Desse modo, um passaporte russo pode ajudar muito no processo de migração, embora muitos tajiques tenham sentimentos ambivalentes em relação à Rússia. De um lado, eles apreciam a liberdade e a infraestrutura no país estrangeiro, elementos inexistentes no Tajiquistão rural; por outro, eles frequentemente vivenciam racismo e xenofobia, dando origem a um ressentimento em relação à Rússia. “Se eu tiver que ir à Rússia para atender a um cliente chinês, eu não falo em russo. Eu tento falar em inglês, para que não percebam meu sotaque tajique”, disse um jovem tajique que trabalha como corretor para empresas chinesas. “Se perceberem que sou tajique, vão me tratar com desprezo”.

Como resultado, a identidade pessoal e a cidadania legal devem ser separadas. A maioria dos trabalhadores migrantes que obtêm a cidadania russa continuam a se identificar como tajiques, e se beneficiam de não precisarem de autorizações de residência e trabalho, bem como da inclusão no sistema de seguridade social russo. Essa é uma das razões pelas quais tajiques mais velhos, com histórico de trabalho na União Soviética, solicitam passaporte russo atualmente, embora não tenham nenhuma intenção de ir trabalhar na Rússia. Enquanto uma pensão previdenciária tajique varia em torno de 10 a 20 dólares por mês, uma pensão russa não é inferior a 10.000 rublos, cerca de USD 130. Como uma das minhas amigas em Duchambe disse brincando, referindo-se a um de seus vizinhos que recebe uma pensão russa: “Aquele velho agora sustenta seus filhos mensalmente, em vez de ser sustentado por eles!”.

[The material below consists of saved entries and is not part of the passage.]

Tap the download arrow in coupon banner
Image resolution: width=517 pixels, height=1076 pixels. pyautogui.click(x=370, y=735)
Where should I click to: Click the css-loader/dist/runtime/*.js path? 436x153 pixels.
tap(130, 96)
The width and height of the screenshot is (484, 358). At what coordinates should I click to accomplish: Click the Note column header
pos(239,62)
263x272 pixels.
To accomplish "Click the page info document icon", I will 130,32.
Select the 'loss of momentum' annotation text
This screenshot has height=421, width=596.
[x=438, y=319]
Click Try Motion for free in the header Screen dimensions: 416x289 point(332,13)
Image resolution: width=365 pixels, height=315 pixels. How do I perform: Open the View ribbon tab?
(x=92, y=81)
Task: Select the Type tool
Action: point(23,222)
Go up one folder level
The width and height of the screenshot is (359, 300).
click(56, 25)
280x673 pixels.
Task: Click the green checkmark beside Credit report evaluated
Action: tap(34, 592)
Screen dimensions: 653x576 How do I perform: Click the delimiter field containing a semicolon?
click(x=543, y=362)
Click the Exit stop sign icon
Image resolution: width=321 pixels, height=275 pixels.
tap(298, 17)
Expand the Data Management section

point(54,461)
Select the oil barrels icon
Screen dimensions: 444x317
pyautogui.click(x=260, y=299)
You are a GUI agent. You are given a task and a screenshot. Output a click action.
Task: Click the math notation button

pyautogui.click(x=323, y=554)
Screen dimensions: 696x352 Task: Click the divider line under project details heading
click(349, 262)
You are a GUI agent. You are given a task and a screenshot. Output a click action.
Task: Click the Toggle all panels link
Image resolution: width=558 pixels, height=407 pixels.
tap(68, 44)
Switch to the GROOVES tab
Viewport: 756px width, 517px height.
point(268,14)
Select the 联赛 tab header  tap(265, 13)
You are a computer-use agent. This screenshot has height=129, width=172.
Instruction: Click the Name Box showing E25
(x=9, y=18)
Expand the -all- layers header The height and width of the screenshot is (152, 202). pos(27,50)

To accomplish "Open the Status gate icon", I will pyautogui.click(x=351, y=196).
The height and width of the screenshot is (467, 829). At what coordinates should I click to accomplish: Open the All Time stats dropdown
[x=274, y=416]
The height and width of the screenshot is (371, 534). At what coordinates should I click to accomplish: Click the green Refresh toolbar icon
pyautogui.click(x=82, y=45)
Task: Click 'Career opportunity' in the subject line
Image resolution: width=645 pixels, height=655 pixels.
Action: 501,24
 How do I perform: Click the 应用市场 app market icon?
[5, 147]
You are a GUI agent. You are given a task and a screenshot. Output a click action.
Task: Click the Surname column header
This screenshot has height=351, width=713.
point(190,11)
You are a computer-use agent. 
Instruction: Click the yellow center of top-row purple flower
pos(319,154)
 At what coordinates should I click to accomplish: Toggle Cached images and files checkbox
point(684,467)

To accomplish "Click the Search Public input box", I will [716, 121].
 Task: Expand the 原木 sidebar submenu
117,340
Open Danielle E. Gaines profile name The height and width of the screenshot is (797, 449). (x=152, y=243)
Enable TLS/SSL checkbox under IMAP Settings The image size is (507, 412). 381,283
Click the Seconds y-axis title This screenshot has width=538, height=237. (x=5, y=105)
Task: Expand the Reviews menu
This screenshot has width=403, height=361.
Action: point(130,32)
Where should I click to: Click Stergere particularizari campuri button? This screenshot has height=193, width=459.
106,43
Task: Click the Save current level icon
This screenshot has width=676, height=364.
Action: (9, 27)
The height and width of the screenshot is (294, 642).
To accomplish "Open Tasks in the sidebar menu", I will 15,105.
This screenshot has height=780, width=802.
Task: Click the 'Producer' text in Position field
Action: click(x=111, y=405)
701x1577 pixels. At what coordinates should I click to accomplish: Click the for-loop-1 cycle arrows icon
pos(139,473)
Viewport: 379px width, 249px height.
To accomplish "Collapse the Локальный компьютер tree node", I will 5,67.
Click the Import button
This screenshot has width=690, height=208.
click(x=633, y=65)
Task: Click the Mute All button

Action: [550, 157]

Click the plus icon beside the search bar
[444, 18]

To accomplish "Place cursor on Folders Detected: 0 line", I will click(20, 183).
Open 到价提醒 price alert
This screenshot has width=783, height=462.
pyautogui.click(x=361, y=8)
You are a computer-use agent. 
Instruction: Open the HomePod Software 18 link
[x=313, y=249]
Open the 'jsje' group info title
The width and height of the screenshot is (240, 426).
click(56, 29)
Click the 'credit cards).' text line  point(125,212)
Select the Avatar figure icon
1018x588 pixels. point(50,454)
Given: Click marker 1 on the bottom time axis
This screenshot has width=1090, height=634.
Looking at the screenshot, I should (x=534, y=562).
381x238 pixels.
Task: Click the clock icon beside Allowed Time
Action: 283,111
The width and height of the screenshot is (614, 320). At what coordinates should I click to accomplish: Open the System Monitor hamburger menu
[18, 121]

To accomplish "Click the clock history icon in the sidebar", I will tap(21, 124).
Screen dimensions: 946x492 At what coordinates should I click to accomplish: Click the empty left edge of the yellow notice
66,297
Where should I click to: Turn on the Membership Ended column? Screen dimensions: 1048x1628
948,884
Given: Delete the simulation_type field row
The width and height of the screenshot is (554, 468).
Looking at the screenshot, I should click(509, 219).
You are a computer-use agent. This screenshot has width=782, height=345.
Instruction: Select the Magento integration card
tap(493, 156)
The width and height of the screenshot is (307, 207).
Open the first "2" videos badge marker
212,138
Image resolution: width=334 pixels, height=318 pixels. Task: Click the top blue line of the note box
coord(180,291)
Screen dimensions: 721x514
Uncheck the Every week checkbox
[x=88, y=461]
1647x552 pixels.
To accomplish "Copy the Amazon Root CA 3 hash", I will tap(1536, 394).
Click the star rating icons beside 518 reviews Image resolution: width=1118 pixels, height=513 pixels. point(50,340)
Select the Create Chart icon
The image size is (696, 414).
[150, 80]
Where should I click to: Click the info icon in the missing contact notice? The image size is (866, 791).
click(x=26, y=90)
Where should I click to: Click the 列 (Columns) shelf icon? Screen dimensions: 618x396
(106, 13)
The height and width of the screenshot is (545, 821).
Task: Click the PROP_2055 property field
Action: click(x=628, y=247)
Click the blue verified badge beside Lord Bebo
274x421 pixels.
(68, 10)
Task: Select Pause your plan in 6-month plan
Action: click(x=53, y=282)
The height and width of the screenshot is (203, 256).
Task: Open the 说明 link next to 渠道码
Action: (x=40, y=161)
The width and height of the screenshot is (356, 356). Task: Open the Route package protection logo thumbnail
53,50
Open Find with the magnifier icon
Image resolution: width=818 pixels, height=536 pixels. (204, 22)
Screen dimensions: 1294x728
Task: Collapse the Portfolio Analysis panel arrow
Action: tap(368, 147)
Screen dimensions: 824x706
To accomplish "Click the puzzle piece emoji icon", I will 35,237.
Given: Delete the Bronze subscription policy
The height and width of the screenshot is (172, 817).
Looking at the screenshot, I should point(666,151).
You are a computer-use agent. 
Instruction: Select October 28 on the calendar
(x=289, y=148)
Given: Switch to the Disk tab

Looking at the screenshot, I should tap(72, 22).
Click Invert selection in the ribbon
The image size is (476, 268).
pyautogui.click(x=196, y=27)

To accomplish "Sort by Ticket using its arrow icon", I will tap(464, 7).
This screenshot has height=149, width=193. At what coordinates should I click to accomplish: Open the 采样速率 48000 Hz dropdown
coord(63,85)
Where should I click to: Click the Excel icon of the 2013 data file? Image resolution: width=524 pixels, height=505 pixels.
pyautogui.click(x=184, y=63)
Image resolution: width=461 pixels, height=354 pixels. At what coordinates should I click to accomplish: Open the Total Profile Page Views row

O conceito de “cidadania pragmática” ilustra o fato de que a maioria dos trabalhadores migrantes tajiques não se identificariam facilmente como russos, mesmo após muitos anos de residência na Rússia. Isso é observado em outras trajetórias migratórias em outros lugares, nas quais a terra natal permanece sendo o núcleo da identidade pessoal, como é o caso dos palestinos em Atenas ou dos imigrantes asiáticos na Austrália.

A cidadania pragmática é empregada para superar limitações vinculadas ao passaporte e outras restrições que as pessoas enfrentam em seus países de origem, uma vez que, para cidadãos de algumas nações é mais difícil cruzar as fronteiras do que para outros. Entretanto, somente cruzando essas mesmas fronteiras é que uma segunda cidadania “pragmática” pode ser obtida, o que deixa o povo tajique constantemente dividido entre o lugar que chama de lar, mas que não fornece sustento para eles e suas famílias, e um outro que continua a vê-los como estrangeiros, mas permite que construam uma vida melhor para eles e seus entes queridos em sua terra natal.